Молодой Пушкин поступал «как все», с изяществом и иронией тона. Подобной иронии или самоиронии совершенно невозможно, напротив, ждать от Тика. Между тем как (несправедливо!) имя Тика у многих ассоциируется именно с иронией, с романтической иронией. В своем романе об искусстве Тик напряженно неироничен и настороженно серьезен — тем более, что он явно ощущал зазор между своим знанием искусства, каким фактически было это знание, и необходимостью насыщать текст реалиями искусства. Это, скорее, Тику позволено было бы быть слепым, так как, наследуя Вакенродера, его открытию нового взгляда на искусство, он не внес сюда почти ничего своего. Отсюда и анахронизмы, на которые Тик пошел сознательно (чтобы чуть-чуть обогатить образ эпохи известными созданиями искусства), и декоративное упоминание имен, притом как очень известных, так и совершенно безвестных.

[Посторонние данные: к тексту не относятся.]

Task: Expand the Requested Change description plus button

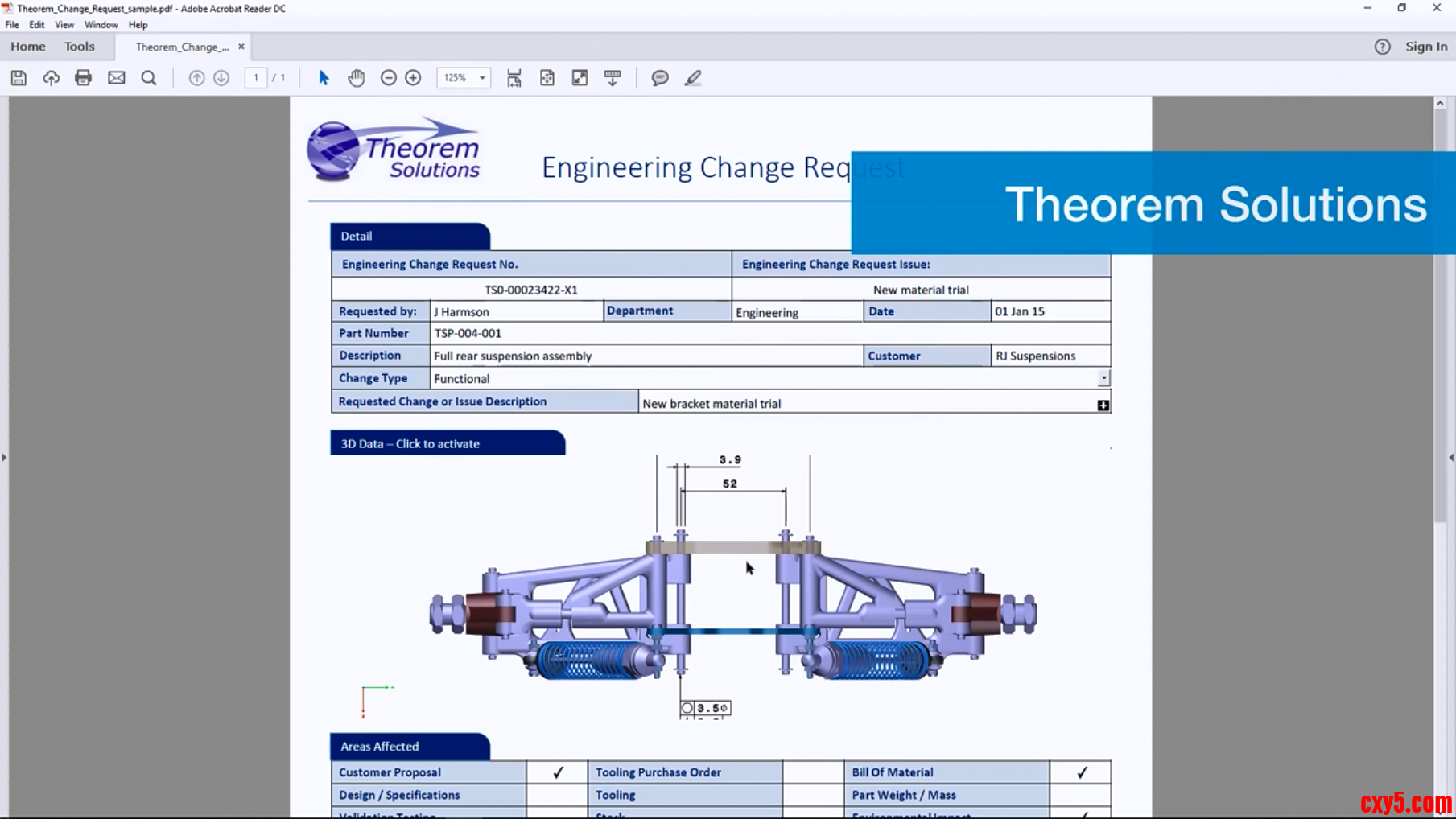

В ту эпоху компромисс между знанием и незнанием искусства, между душевным тяготением к нему и конкретным неведением выражался в том, что имя каждого из больших художников начинало служить знаком определенного свойства, определенного отношения к миру: Дюрер целомудрен, Рафаэль благочестив, Корреджо чувствен. И Вакенродер с Тиком весьма способствовали известной «стандартизации» таких характеристик.
77
Пушкин А. С. Полн. собр. соч. М.; Л., 1937. Т. 1. С. 17.